[Data for pointing at places on pages and screens]
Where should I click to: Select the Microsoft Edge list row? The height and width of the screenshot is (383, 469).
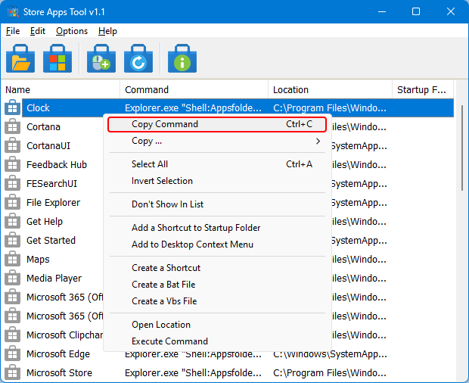(58, 354)
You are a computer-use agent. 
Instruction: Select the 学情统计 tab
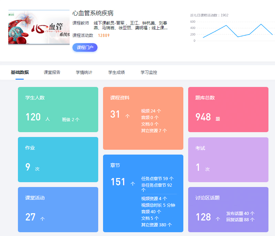tap(84, 72)
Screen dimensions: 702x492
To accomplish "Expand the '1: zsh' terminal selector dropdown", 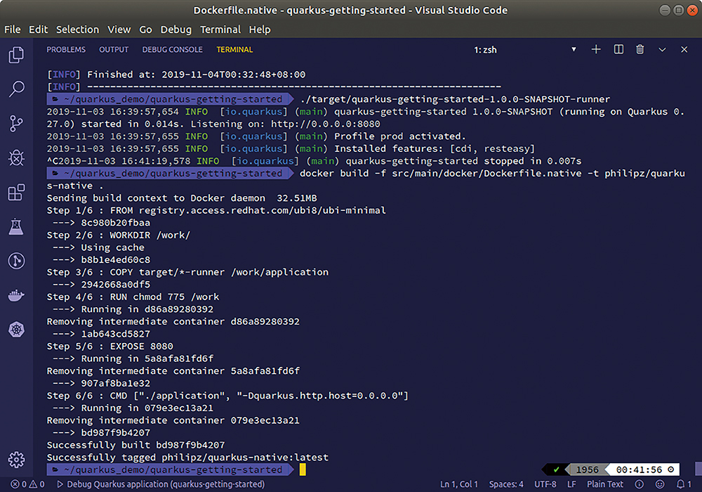I will tap(573, 50).
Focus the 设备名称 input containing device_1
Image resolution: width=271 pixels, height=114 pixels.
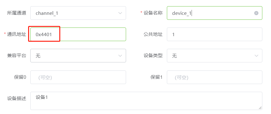tap(214, 13)
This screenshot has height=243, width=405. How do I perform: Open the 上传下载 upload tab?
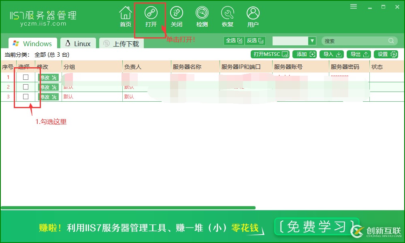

Written task: Format the data from the line containing "Focus the 设备名称 input containing device_1" through the end of the data as a numbered list, skipping blank lines and leaving out the pictures.

Solution:
1. Focus the 设备名称 input containing device_1
2. Image resolution: width=271 pixels, height=114 pixels.
3. tap(214, 13)
4. This screenshot has height=243, width=405. How do I perform: Open the 上传下载 upload tab?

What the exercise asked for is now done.